▶ [Passage for review]
We propose that substantial reductions in the morbidity and mortality of acute myocardial infarction can be achieved by new approaches aimed at preventing the iron-mediated damage that occurs during reperfusion of ischemic myocardium. Our major hypothesis is: Production of reactive oxygen species during reperfusion causes injury due to .OH production or other processes dependent upon availability of iron, which is determined by transferrin and ferritin regulation of the cellular labile iron pool. We will investigate, using molecular biological methods in cultured cardiac myocytes, the cellular regulation of free iron. We will then ascertain the degree to which free iron is involved in oxidant injury in cultured myocytes, and apply our findings to potential therapeutic interventions in isolated, perfused rabbit hearts.

▶ [Data for review]
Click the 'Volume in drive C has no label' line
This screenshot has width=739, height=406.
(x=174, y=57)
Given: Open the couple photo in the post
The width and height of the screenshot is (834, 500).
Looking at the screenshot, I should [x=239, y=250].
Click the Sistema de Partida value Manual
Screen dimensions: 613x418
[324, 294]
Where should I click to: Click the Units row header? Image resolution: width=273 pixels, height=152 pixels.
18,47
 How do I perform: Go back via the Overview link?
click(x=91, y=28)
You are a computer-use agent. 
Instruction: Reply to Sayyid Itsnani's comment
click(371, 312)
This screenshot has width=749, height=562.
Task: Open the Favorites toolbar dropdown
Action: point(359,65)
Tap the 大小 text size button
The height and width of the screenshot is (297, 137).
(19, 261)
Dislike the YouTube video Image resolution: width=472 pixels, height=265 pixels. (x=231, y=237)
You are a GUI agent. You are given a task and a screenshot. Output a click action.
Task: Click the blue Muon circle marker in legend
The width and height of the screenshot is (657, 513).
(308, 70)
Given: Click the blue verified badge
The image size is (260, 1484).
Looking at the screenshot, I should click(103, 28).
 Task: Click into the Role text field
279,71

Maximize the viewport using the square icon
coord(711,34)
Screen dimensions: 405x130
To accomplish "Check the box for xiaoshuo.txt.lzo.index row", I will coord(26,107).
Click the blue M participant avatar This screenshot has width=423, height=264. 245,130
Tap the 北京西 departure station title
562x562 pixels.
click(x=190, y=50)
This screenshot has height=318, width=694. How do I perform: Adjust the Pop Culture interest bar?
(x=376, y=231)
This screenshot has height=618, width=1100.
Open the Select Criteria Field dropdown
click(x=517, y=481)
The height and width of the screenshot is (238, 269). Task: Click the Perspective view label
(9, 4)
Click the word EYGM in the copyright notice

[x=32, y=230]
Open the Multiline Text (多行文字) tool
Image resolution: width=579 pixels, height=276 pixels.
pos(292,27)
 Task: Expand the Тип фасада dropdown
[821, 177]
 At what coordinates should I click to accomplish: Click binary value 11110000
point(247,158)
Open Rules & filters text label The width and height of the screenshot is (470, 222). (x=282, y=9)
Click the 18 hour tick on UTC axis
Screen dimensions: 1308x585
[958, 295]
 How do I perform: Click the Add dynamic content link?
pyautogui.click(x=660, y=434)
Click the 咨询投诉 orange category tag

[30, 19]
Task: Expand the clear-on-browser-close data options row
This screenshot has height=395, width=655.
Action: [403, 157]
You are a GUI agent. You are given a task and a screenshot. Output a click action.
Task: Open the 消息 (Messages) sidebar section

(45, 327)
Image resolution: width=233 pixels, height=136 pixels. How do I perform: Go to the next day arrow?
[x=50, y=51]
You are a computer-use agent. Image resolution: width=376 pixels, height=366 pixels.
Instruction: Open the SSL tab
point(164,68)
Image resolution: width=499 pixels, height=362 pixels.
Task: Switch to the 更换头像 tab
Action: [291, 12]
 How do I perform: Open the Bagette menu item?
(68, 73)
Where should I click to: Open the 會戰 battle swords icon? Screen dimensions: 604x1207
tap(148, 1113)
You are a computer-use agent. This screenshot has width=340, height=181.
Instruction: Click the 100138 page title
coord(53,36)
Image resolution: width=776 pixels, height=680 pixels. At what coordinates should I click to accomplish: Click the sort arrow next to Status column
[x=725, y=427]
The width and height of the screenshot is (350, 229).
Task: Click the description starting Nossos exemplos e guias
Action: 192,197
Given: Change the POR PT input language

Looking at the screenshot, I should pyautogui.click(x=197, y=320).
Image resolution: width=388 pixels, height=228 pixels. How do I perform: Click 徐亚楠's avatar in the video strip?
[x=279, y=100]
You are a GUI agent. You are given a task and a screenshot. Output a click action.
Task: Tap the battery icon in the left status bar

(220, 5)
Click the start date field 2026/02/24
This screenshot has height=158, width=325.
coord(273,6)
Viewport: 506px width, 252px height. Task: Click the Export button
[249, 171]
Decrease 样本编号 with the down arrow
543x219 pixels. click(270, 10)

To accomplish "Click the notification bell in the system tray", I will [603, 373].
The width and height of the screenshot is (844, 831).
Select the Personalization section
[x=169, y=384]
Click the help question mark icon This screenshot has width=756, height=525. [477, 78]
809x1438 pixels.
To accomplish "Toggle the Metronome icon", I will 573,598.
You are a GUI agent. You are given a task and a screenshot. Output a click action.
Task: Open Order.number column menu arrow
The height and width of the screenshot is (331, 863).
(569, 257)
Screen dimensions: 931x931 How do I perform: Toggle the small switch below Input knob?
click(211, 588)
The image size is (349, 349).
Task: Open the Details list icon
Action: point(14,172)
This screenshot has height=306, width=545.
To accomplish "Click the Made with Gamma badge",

▶ [To do]
a - Answer these about the abstract on iron-mediated reperfusion injury, one line each:
(i) According to the major hypothesis, what determines the availability of iron?
(ii) In what cells will the cellular regulation of free iron be investigated?
(iii) Where will the findings be applied to potential therapeutic interventions?
b - Resume the abstract on iron-mediated reperfusion injury, starting after its last sentence.
The material comes from a different source than the text on iron-mediated reperfusion injury.

▶ [Task-by-task outputs]
a -
(i) Transferrin and ferritin regulation of the cellular labile iron pool.
(ii) Cultured cardiac myocytes.
(iii) Isolated, perfused rabbit hearts.

b -
In AIM 1, we will infect cultured adult rat cardiac myocytes with recombinant adenoviruses encoding constitutively expressed, unregulated, or inducible, iron- regulated, human transferrin receptors. We will examine the effect of infection with these adenoviruses on iron-transferrin uptake and cellular free iron and ferritin levels. Under conditions simulating oxidant exposure during reperfusion, we will measure cell injury, lipid peroxidation and glutathione oxidation, all of which we postulate will be increased in the genetically altered myocytes with unregulated transferrin receptors.
In AIM 2 we will study a group of unique, newly discovered iron chelators, the exochelins of Mycobacterium tuberculosis, which prevent .OH production and are both water and lipid soluble. These agents enter cells more rapidly than other chelators and have a very high binding affinity for iron. We anticipate that the exochelins will reduce intracellular iron levels and susceptibility to oxidant injury.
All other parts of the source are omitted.